─── Raw data
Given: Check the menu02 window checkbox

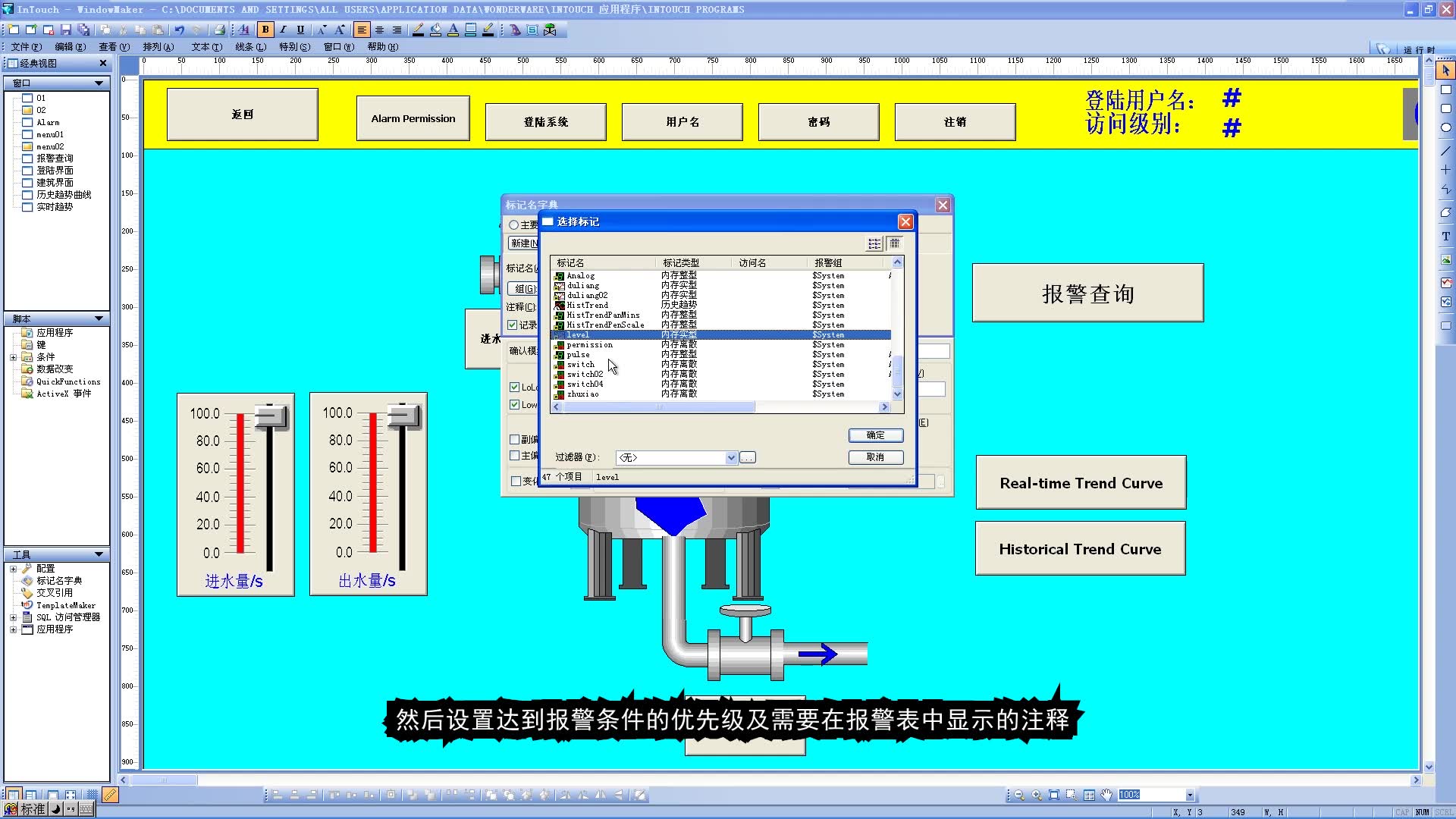Looking at the screenshot, I should click(27, 146).
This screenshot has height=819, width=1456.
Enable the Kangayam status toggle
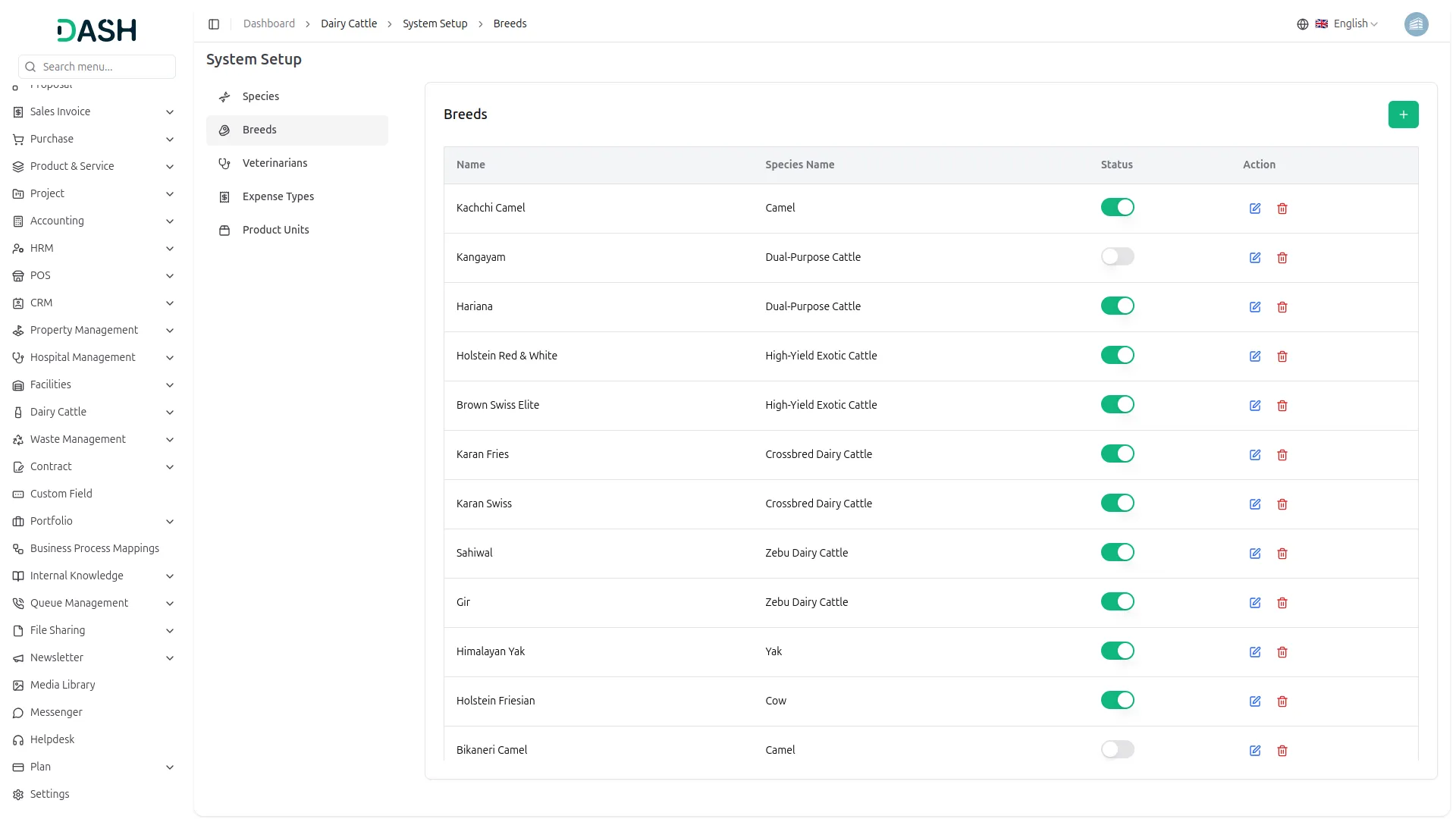coord(1117,257)
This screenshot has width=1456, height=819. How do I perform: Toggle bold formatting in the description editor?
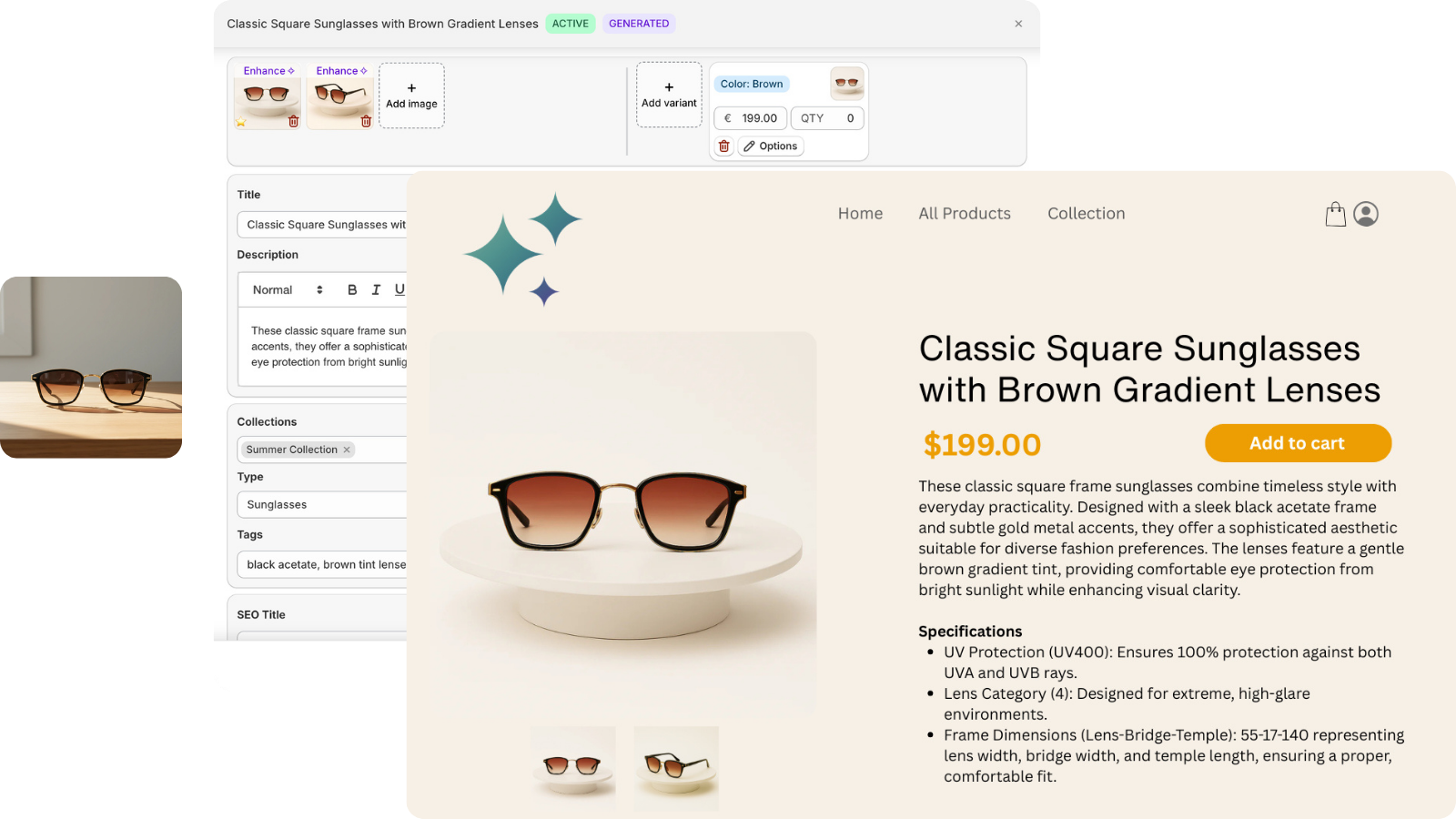[352, 289]
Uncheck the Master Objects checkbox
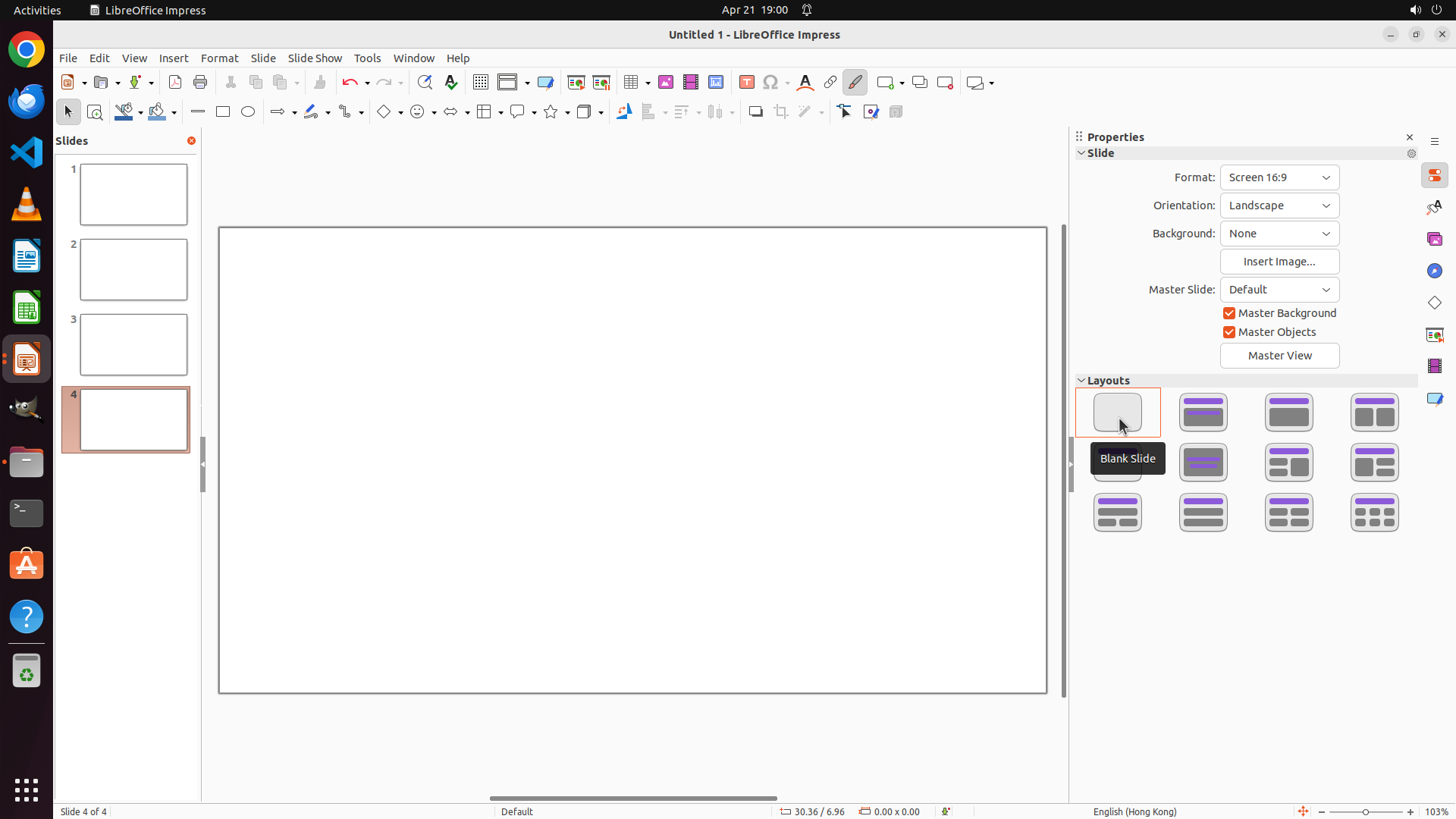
──────
Exactly the lines from the one holding "This screenshot has width=1456, height=819." through the last line of the entries, both included, are to be duplicated; leave the pictures out.

Written answer:
This screenshot has width=1456, height=819. How do I perform: Toggle bold formatting in the description editor?
[352, 289]
Uncheck the Master Objects checkbox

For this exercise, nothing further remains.